:: Texte fourni

[FOCUS] Giulia Andreani, Le cours de dessin

[FOCUS] Giulia Andreani, Le cours de dessin

Focus sur l’oeuvre Le cours de dessin de l’artiste peintre Giulia Andreani.

Oeuvre : Le cours de dessin, 2015, 150x200cm, acrylique sur toile.

Artiste : Giulia Andreani, née à Venise (Italie) en 1985. Vit et travaille à Paris. Formée à l’Académie des Beaux-Arts de Venise (Accademia di Belle Arti, Italie, 2008).

L’image d’archive est à la source des peintures de Giulia Andreani. Un travail de recherche par lequel l’artiste exhume des photographies qui serviront de support à la construction de ses œuvres. Images de propagande nazie, de l’histoire de l’Italie mussolinienne ou de la Guerre Froide, Giulia Andreani interroge la photographie, sa portée, les récits qu’elle véhicule parfois de manière implicite. En écho à Gerhard Richter qui disait utiliser « La photographie comme Rembrandt le dessin ou Vermeer la camera obscura, pour en faire un tableau »(1), les oeuvres de Giulia Andreani, s’éloignent de la simple restitution historique pour devenir aussi le récit d’autres histoires.

::::
:: Extraits de données

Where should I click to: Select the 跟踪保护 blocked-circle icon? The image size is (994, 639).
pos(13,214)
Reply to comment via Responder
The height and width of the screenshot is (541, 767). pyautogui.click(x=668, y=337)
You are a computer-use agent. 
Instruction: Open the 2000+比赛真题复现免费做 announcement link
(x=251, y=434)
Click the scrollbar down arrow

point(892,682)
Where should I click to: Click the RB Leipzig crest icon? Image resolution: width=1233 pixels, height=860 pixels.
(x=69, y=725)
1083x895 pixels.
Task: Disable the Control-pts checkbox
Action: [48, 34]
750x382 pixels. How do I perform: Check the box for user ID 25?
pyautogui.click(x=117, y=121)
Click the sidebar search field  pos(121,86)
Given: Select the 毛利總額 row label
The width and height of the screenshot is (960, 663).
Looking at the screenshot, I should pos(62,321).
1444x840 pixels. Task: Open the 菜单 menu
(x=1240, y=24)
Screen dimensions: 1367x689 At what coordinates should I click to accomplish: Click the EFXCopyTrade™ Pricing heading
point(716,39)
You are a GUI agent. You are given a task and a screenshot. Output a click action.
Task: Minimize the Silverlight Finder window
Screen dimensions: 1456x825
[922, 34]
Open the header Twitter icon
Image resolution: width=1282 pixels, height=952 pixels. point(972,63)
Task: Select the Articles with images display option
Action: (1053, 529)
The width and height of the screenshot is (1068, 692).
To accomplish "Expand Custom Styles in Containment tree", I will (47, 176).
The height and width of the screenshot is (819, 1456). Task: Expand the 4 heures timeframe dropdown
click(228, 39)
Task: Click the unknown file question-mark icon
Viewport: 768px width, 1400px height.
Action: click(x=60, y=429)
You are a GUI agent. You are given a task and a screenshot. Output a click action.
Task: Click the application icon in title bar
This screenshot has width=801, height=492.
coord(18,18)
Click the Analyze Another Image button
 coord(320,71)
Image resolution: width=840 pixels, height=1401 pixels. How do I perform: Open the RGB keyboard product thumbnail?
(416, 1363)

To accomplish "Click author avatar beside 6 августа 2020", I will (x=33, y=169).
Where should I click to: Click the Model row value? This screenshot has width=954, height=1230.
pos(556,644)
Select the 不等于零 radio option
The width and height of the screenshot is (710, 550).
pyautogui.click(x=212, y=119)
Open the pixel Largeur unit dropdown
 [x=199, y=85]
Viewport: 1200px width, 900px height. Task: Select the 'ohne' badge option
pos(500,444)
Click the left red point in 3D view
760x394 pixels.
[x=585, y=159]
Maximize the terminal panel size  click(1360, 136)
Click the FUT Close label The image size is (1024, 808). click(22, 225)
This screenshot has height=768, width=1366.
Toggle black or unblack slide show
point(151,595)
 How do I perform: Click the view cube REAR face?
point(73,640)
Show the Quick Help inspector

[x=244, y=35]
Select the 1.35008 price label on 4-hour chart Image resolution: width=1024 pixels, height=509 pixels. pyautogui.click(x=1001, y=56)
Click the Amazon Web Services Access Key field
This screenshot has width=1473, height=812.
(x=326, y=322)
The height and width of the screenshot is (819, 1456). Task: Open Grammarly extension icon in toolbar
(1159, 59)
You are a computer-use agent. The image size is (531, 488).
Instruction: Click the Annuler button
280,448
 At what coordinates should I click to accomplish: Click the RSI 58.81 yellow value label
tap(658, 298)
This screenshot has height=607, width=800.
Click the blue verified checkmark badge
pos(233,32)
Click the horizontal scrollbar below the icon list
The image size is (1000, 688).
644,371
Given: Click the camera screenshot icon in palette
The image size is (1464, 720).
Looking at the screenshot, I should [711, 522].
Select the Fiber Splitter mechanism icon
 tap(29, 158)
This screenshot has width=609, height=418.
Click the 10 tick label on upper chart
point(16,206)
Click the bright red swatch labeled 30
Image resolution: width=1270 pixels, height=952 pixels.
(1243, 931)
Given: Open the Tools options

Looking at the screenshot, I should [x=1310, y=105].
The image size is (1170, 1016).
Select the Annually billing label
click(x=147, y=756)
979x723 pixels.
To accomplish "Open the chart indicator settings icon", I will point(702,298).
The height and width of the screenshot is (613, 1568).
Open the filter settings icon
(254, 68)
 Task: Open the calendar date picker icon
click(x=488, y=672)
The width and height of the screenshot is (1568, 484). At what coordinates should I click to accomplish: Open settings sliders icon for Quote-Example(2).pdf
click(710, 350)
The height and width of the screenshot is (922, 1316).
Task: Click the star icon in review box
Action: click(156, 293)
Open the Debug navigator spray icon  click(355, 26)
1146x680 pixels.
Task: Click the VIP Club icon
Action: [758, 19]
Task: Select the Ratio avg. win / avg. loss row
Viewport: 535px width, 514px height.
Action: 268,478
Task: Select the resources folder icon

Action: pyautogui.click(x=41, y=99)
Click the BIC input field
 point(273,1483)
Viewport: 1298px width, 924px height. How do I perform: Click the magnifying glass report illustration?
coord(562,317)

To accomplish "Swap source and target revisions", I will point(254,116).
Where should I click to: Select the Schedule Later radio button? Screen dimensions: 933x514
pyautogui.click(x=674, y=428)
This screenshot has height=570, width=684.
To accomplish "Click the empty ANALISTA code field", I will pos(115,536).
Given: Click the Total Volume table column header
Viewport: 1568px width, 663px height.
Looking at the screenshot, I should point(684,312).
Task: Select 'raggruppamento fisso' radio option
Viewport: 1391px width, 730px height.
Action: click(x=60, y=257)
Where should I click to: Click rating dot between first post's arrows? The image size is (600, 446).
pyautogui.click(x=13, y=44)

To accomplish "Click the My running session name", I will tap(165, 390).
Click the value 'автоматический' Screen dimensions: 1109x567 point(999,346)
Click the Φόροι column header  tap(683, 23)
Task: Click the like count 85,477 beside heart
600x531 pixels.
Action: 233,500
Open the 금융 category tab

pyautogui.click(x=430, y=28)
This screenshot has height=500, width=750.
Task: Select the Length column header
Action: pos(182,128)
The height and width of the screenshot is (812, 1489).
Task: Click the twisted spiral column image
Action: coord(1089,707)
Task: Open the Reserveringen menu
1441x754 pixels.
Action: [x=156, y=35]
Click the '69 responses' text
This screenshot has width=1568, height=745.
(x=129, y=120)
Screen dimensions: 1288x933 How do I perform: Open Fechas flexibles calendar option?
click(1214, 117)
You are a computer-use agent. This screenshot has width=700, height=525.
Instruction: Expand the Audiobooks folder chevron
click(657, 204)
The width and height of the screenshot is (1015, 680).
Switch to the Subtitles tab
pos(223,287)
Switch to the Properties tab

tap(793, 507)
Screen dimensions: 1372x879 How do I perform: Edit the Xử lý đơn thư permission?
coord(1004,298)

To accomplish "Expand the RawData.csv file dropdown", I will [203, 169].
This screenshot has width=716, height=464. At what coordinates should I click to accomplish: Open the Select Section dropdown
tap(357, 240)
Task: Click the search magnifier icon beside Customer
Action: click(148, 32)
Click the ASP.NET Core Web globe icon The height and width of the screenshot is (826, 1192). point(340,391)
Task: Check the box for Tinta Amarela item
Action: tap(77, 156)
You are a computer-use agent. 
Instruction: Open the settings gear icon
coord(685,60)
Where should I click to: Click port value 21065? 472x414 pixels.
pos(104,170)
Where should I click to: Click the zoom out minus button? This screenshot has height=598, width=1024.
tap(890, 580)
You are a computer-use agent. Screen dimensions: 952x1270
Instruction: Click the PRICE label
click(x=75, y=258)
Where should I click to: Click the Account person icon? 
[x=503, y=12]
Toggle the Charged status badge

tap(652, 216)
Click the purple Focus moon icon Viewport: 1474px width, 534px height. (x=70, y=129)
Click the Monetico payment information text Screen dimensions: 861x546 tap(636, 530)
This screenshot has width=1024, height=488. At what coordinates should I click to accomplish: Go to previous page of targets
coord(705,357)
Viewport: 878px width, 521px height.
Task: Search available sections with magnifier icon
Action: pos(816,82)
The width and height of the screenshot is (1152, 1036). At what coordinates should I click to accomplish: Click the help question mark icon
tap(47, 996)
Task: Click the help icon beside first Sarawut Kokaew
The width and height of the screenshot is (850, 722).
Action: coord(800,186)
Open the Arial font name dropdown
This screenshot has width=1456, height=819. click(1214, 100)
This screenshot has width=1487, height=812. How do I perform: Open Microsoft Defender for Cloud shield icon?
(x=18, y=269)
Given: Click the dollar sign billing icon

::::

• **Exercices proposés**:
**A.** D'après la fiche sur Giulia Andreani, à quoi sert le travail de recherche de l'artiste ? Répondez en une à trois phrases.
**B.** Selon la fiche sur Giulia Andreani, avec quelle technique l'œuvre Le cours de dessin a-t-elle été réalisée ?
**C.** Recopiez le passage de la fiche sur Giulia Andreani qui s'ouvre sur les mots contenant "Artiste : Giulia Andreani, née" et se termine par "récit d’autres histoires.".
Les items proviennent d'une autre source que la fiche.

• **Corrigés détaillés**:
**A.** Ce travail de recherche permet à l'artiste d'exhumer des photographies. Celles-ci servent ensuite de support à la construction de ses œuvres.

**B.** Acrylique sur toile.

**C.**
Artiste : Giulia Andreani, née à Venise (Italie) en 1985. Vit et travaille à Paris. Formée à l’Académie des Beaux-Arts de Venise (Accademia di Belle Arti, Italie, 2008).

L’image d’archive est à la source des peintures de Giulia Andreani. Un travail de recherche par lequel l’artiste exhume des photographies qui serviront de support à la construction de ses œuvres. Images de propagande nazie, de l’histoire de l’Italie mussolinienne ou de la Guerre Froide, Giulia Andreani interroge la photographie, sa portée, les récits qu’elle véhicule parfois de manière implicite. En écho à Gerhard Richter qui disait utiliser « La photographie comme Rembrandt le dessin ou Vermeer la camera obscura, pour en faire un tableau »(1), les oeuvres de Giulia Andreani, s’éloignent de la simple restitution historique pour devenir aussi le récit d’autres histoires.